4 replies to this topic

[aquaboy]

SO2 is oxidized to SO3 in a reactor. SO2 and 80% excess air are fed to the reactor. The reaction proceeds to a 45% SO2 conversion, and the production rate of SO3 is 100 lb/min. Air can be taken to be composed of 79 mol% N2 and 21 mol% O2.

 

a) Write the balanced chemical reaction equation.

 

b) Determine the extent of the reaction.

 

c) Calculate the amount of air fed to the process.

[breizh]

aquaboy ,

 what is the scope ? To do your homework ?

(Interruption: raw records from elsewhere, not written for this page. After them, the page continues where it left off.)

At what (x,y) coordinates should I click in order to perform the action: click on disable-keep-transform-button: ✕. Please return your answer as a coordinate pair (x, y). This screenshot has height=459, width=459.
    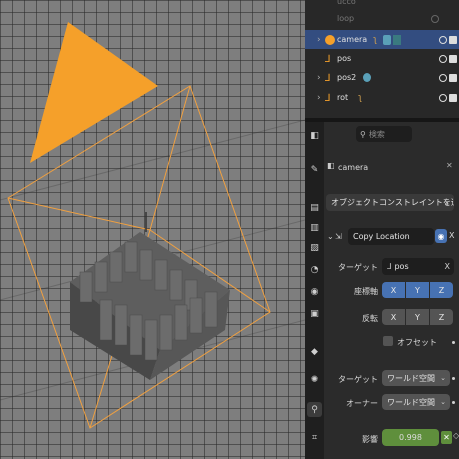
    Looking at the image, I should click on (446, 438).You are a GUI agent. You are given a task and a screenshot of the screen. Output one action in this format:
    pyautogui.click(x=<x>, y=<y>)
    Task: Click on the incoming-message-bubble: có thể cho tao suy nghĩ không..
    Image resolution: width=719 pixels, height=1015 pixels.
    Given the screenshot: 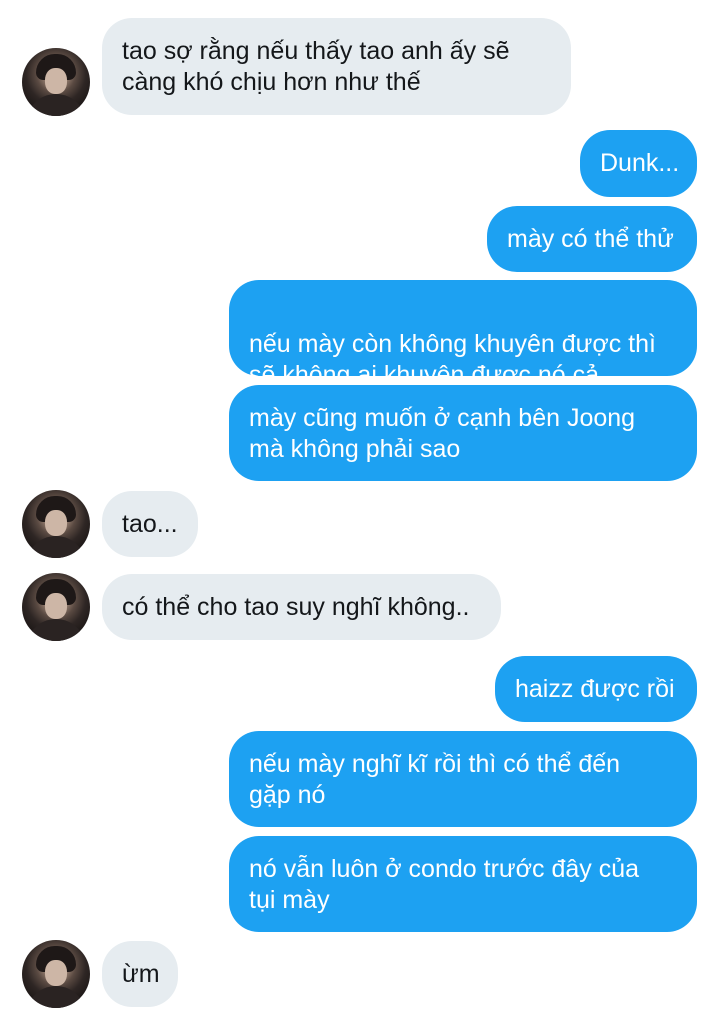 What is the action you would take?
    pyautogui.click(x=302, y=607)
    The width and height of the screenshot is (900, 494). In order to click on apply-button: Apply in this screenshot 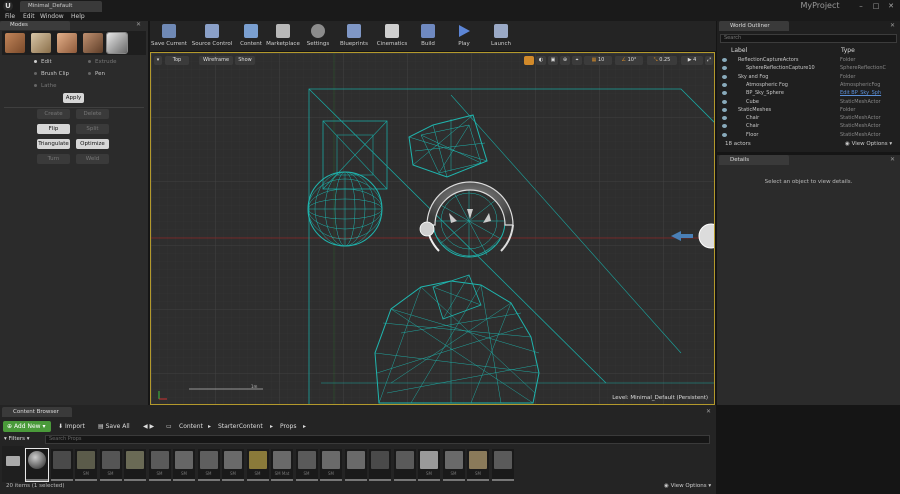, I will do `click(74, 98)`.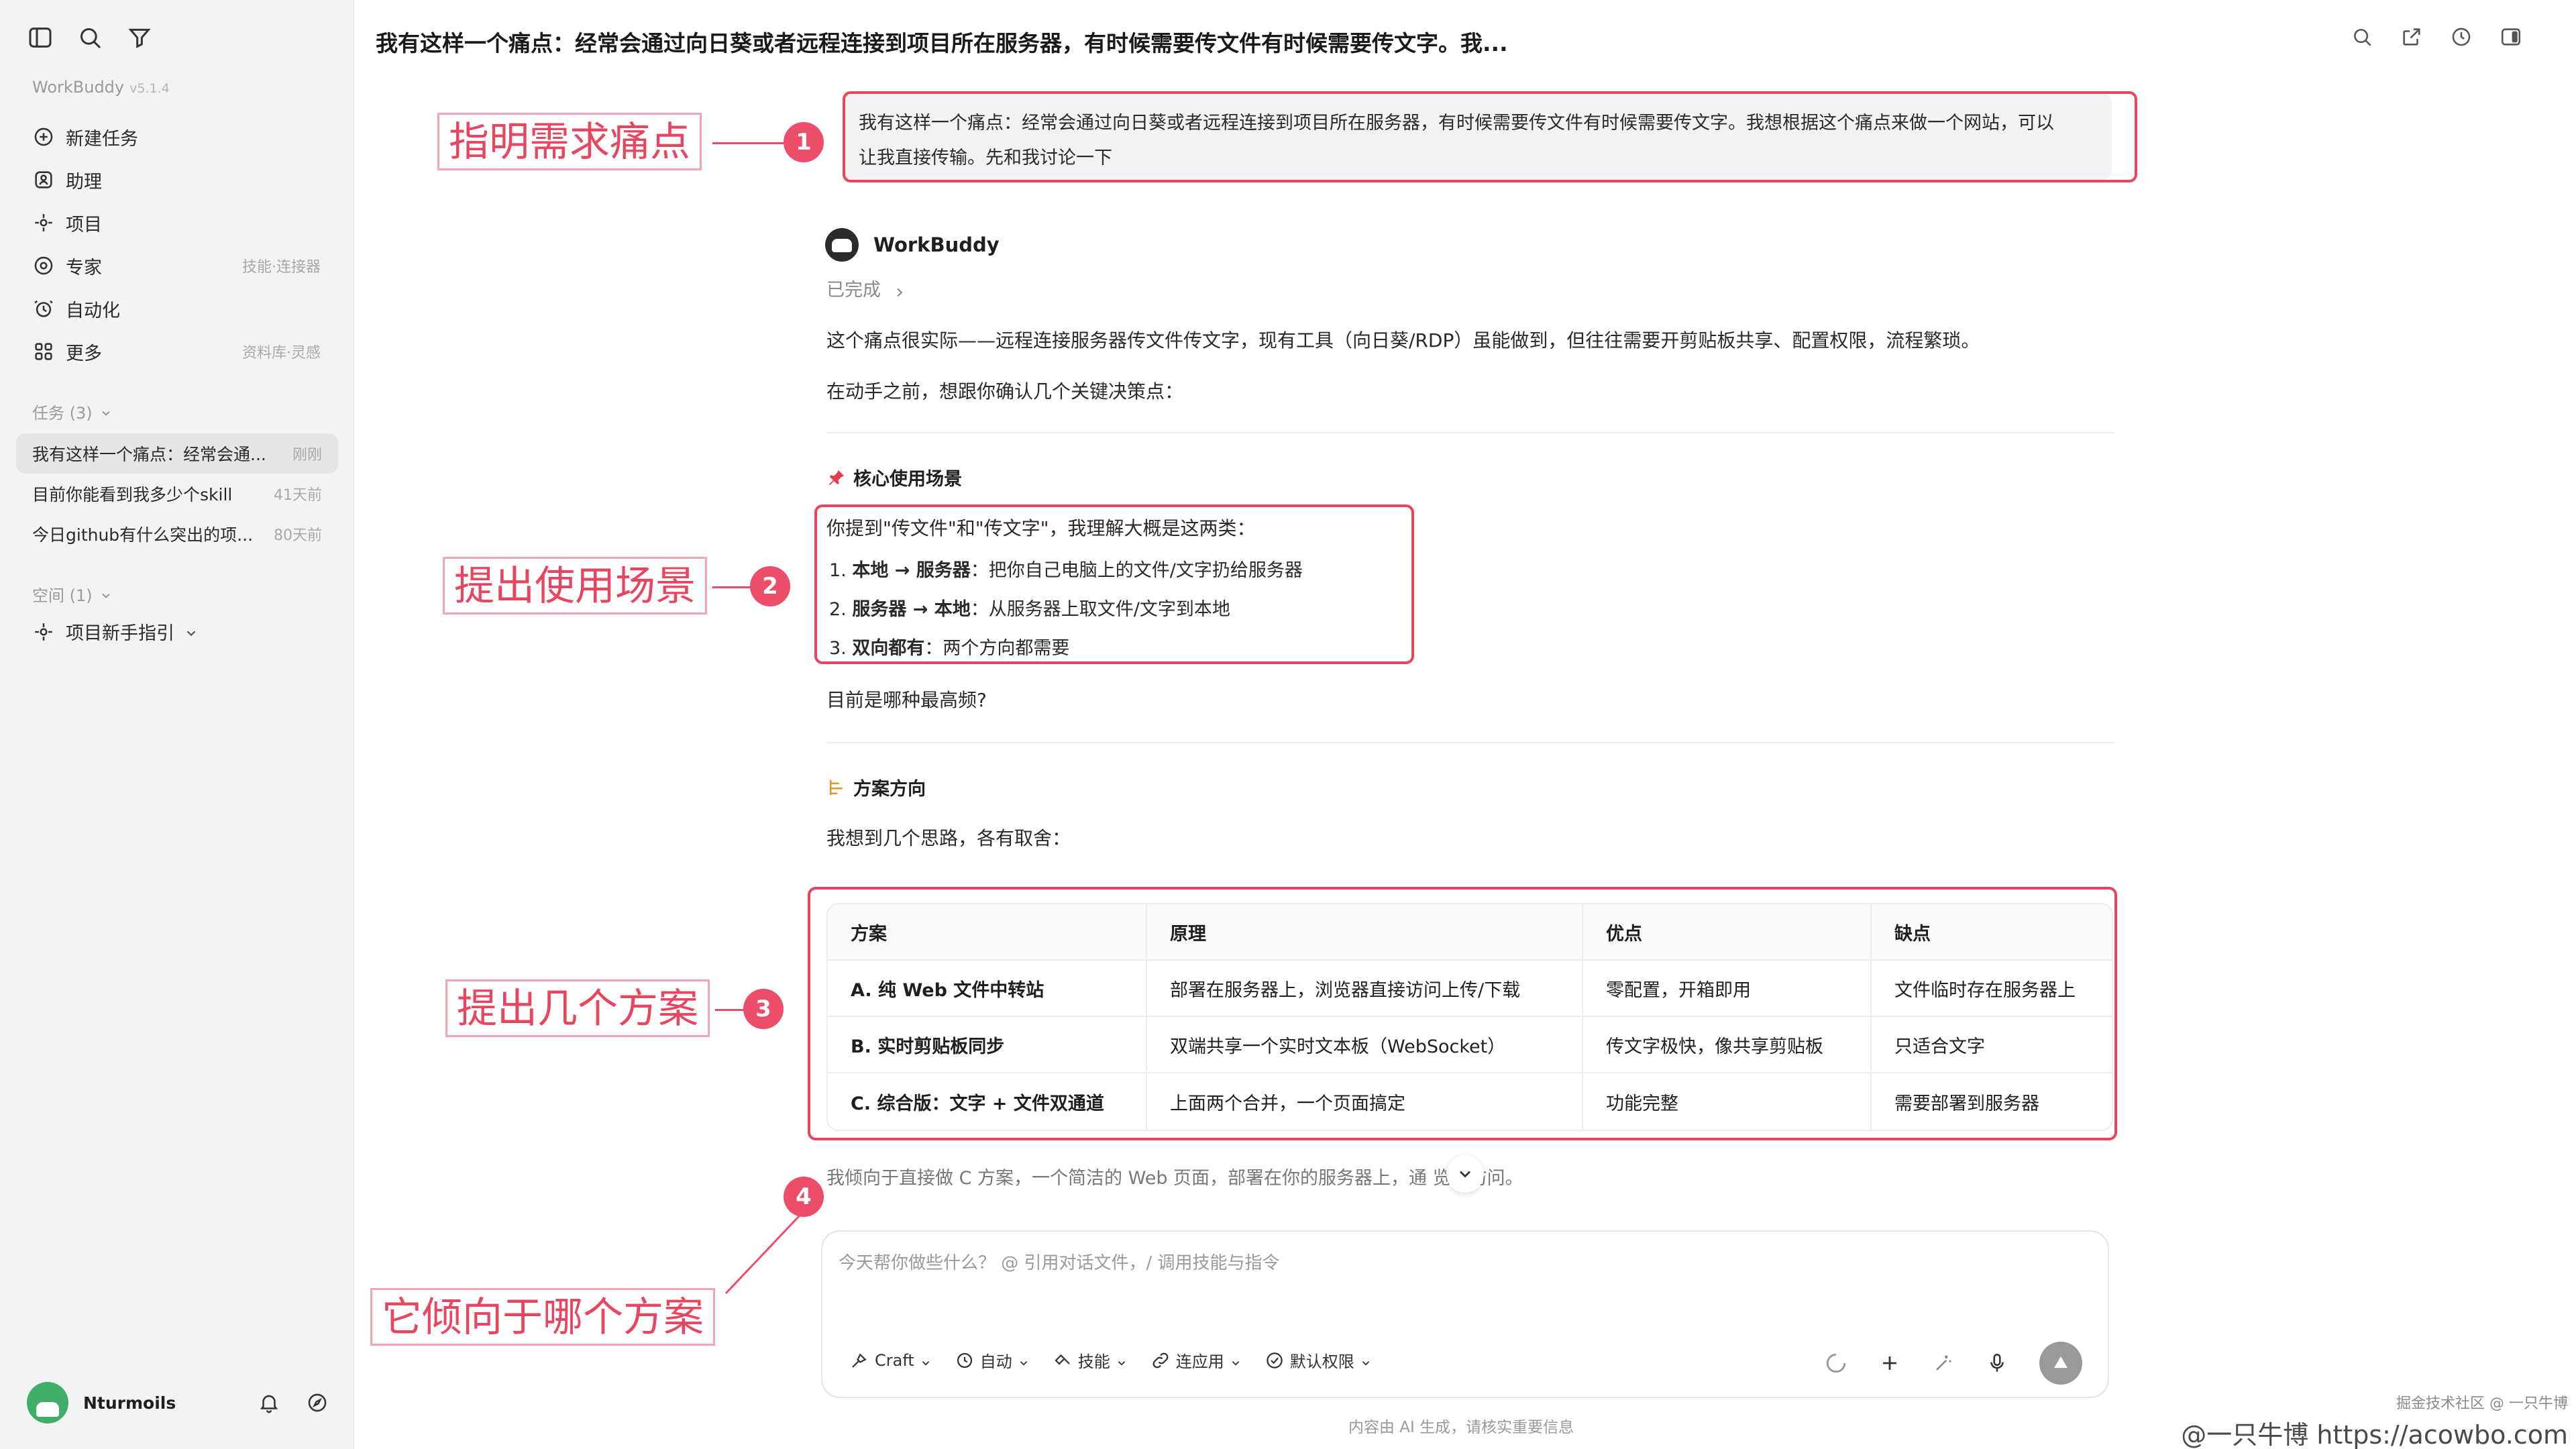 The width and height of the screenshot is (2576, 1449). What do you see at coordinates (1997, 1363) in the screenshot?
I see `microphone-icon` at bounding box center [1997, 1363]. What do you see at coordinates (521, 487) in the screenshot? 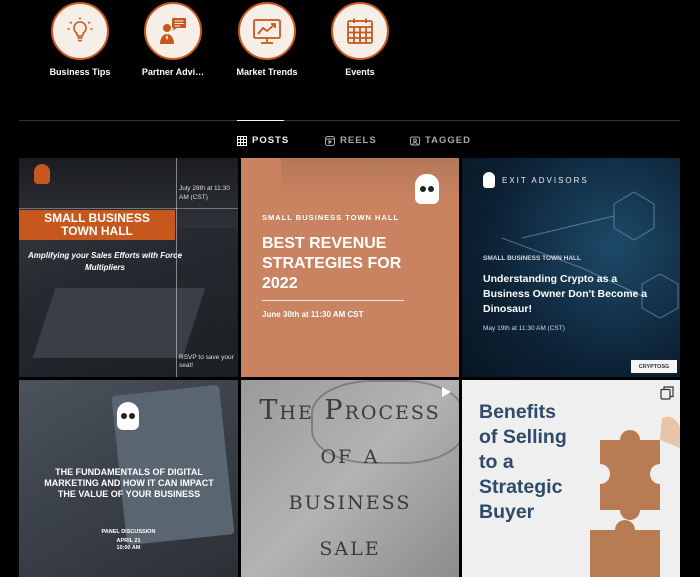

 let us know your difficulty and we will help .

Hope you understand

Breizh

Edited by breizh, 01 April 2015 - 10:04 PM.

[aquaboy]

Sorry, I'm new to this forum. The only part I'm having difficulty understanding is part C. If the O2 is supplied at 80% excess, does that mean, that it is supplied at 80% excess of the stoichiometric feed?

 

a)  2SO₂+ O₂ ---> 2SO₃

 

 

b) Mass balance on SO₃

 

N_SO3,OUT = 2*E

where E = extent

Solving yields,

E = 0.625 lbmol/min

 

c)  Find the amount of SO2 in feed then use stoichiometry to find O2 feed which then can be used to find excess air feed

f_{conversion, SO2} = 0.45 = N_SO3,CONSUMED / N_SO3,FEED = (2*E) / N_SO3,FEED

Solving the above gives,

N_SO3,FEED = 2.78 lbmol/min

 

N_{O2, FEED, NON-EXCESS} = 2.78lbmol/min *(1/2) = 1.39 lbmol/min

N_{AIR, FEED, NON-EXCESS} = 1.39/0.21 = 6.62 lbmol/min

N_{AIR, FEED, EXCESS} = (1.8) * 6.62 lbmol/min = 11.91 lbmol/min

 

Is the bolded answer above correct?

 

[aquaboy]

More importantly, is my method correct?

[breizh]

Consider my table , results  seems to be similar to yours

 

Breizh